Note that the order of theme_minimal and theme matters. The latter will take precedence over the former.

Themes

We used theme_minimal above to style the plot. This is one of the themes built into ggplot2. There are other themes available in the ggthemes package.

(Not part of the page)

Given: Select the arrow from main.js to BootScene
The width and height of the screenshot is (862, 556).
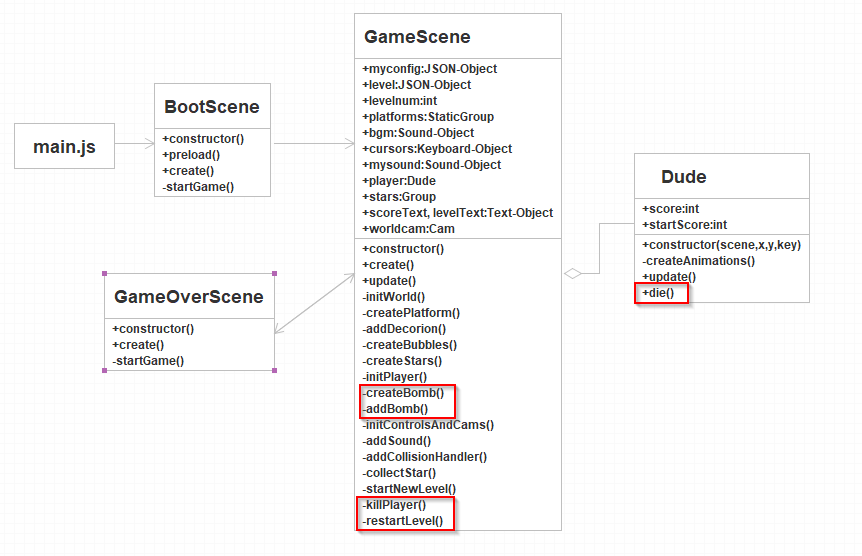Looking at the screenshot, I should pyautogui.click(x=133, y=145).
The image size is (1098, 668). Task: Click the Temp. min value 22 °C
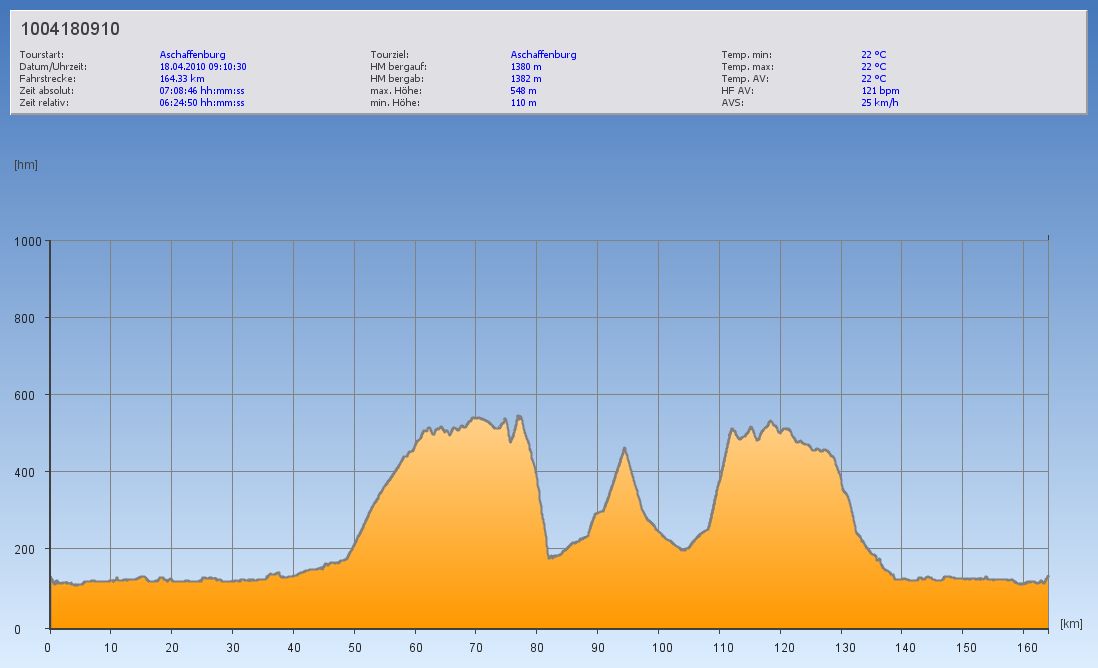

First, a base plot without themes:

initial_props %>% 
  filter(initial=="A") %>% 
  ggplot(aes(y=totalprop, x=year, color=sex)) + 
  geom_line() +
  ggtitle("Baby Names Starting with A") 

Then, the FiveThirtyEight theme:

initial_props %>% 
  filter(initial=="A") %>% 
  ggplot(aes(y=totalprop, x=year, color=sex)) + 
  geom_line() +
  ggtitle("Baby Names Starting with A") +
  theme_fivethirtyeight()

With the Stata theme (if you want to fool your audience?)

initial_props %>% 
  filter(initial=="A") %>% 
  ggplot(aes(y=totalprop, x=year, color=sex)) + 
  geom_line() +
  ggtitle("Baby Names Starting with A") +
  theme_stata()

See a list of available themes with examples at https://cran.r-project.org/web/packages/ggthemes/vignettes/ggthemes.html

Saving Plots

ggsave will save the last plot made. Or, you can save the plot as an object with a name and send it to ggsave. The file extension determines the image type.

ggsave("mybarchart.pdf")

or

mybarchart<- ggplot(topnames[topnames$ratio<.3,], aes(x=name, y=sextotal, group=sex, fill=sex)) + 
  geom_bar(stat="identity") +
  labs(title="Popular Unisex Names", x="", y="Count") +
  theme_minimal() +
  theme(panel.grid.major.x = element_blank()) 
ggsave("mybarchart.png", mybarchart)